Which lines of the entries below run from the one holding "The image size is (1280, 397)." to the one holding "Given: Disable Send anonymous statistics", inclusive? Set down exactly those lines and no others.

> SUPPLIED RECORDS
........

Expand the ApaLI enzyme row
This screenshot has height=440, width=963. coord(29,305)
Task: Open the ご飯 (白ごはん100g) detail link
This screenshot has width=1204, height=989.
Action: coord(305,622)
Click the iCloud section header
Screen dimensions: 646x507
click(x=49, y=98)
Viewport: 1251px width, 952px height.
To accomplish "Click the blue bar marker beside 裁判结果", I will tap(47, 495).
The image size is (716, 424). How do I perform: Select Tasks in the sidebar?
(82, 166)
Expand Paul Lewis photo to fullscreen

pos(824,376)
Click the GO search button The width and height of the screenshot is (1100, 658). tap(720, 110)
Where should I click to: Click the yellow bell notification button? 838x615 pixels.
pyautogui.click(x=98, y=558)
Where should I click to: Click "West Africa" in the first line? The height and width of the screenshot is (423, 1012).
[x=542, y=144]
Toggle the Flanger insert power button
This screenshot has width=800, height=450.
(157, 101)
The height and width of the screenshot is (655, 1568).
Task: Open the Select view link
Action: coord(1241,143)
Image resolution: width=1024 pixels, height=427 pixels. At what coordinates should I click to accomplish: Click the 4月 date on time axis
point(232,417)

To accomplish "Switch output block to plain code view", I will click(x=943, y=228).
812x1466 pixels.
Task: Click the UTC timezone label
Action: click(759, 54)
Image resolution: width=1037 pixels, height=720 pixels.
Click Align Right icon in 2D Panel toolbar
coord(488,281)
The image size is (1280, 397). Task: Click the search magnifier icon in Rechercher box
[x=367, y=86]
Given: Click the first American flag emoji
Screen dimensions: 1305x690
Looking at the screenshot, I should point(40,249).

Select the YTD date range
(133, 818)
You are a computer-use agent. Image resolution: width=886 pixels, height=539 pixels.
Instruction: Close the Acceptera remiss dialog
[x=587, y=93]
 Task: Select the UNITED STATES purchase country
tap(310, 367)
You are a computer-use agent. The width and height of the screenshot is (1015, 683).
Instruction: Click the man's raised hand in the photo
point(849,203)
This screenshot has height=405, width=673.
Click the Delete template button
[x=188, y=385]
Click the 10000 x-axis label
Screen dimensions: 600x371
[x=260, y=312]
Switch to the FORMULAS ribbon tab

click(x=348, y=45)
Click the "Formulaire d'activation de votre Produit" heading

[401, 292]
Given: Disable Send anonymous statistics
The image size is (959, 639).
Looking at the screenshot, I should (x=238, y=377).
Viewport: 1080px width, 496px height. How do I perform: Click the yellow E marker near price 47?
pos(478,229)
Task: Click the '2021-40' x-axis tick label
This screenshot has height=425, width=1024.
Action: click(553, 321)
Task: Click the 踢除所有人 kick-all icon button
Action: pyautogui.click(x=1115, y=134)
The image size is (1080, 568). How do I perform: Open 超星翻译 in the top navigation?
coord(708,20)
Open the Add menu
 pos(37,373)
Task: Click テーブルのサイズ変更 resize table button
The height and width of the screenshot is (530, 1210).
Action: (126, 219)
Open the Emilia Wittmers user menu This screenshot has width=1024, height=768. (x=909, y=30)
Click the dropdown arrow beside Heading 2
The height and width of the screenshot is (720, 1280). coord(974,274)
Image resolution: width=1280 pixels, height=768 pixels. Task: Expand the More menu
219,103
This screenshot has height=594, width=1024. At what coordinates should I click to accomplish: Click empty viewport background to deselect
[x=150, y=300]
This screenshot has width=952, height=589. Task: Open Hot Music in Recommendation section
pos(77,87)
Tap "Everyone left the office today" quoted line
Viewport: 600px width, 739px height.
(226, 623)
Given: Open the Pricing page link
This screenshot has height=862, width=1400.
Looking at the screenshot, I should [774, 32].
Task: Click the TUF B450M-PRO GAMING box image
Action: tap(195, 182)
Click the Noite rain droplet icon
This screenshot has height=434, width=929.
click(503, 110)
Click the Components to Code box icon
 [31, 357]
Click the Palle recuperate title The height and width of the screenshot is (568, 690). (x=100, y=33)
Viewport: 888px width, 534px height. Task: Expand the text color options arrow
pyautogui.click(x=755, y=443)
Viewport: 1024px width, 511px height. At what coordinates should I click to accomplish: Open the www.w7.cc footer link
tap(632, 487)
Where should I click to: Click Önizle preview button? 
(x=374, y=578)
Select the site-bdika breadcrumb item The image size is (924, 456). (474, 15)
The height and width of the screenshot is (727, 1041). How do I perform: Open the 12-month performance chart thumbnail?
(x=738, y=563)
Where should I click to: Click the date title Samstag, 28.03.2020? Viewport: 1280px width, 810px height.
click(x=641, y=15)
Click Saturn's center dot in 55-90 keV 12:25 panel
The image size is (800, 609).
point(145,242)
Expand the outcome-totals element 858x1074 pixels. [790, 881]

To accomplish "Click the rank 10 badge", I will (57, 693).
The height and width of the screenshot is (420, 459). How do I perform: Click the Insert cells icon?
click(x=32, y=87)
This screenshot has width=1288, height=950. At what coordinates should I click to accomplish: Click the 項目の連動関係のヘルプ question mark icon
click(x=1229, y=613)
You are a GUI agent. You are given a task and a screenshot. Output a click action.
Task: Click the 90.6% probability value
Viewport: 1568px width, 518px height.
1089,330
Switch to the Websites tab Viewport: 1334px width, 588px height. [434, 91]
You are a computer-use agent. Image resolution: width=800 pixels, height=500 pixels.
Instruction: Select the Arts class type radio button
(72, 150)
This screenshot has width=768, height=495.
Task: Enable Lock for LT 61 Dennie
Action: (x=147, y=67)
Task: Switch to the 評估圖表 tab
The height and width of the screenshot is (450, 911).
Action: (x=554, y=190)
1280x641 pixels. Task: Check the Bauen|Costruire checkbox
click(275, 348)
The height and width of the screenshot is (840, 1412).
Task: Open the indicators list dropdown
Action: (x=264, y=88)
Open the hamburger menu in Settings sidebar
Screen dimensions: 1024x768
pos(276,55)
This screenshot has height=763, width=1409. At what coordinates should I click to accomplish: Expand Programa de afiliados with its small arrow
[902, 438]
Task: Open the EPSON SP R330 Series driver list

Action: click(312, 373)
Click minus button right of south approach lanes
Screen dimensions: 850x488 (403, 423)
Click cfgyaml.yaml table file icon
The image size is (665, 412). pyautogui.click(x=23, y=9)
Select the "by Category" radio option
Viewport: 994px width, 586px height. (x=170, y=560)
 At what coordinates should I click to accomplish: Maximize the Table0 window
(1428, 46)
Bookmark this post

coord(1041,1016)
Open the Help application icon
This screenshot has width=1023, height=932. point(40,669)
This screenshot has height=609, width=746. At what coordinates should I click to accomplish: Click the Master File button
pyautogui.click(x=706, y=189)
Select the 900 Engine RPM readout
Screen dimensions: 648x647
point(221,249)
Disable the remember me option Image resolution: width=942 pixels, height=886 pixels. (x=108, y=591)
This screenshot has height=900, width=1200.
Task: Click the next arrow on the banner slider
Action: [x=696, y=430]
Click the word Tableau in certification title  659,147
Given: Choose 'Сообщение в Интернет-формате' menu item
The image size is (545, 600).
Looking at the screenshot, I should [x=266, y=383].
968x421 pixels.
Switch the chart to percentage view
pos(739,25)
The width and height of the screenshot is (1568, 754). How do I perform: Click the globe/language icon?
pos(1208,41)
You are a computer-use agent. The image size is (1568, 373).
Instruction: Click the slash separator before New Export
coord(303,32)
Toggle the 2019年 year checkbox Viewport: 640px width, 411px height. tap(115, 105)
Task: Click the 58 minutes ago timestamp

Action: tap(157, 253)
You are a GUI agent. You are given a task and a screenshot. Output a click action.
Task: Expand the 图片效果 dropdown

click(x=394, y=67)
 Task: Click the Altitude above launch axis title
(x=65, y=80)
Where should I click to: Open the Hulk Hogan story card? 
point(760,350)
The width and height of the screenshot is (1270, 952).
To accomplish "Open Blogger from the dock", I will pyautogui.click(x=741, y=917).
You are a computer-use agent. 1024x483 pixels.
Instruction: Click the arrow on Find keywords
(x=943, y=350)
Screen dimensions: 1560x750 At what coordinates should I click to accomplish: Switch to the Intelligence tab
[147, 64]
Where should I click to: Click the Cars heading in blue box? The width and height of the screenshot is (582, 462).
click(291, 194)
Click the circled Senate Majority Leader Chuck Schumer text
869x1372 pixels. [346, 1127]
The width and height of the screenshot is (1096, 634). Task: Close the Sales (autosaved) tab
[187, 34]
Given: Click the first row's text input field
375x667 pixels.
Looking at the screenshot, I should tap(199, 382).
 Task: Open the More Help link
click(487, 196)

........

> PROBLEM SOLUTION
The image size is (1280, 397). Task: Click the search magnifier icon in Rechercher box
[x=367, y=86]
Given: Click the first American flag emoji
Screen dimensions: 1305x690
Looking at the screenshot, I should point(40,249).

Select the YTD date range
(133, 818)
You are a computer-use agent. Image resolution: width=886 pixels, height=539 pixels.
Instruction: Close the Acceptera remiss dialog
[x=587, y=93]
 Task: Select the UNITED STATES purchase country
tap(310, 367)
You are a computer-use agent. The width and height of the screenshot is (1015, 683).
Instruction: Click the man's raised hand in the photo
point(849,203)
This screenshot has height=405, width=673.
Click the Delete template button
[x=188, y=385]
Click the 10000 x-axis label
Screen dimensions: 600x371
[x=260, y=312]
Switch to the FORMULAS ribbon tab

click(x=348, y=45)
Click the "Formulaire d'activation de votre Produit" heading

[401, 292]
Given: Disable Send anonymous statistics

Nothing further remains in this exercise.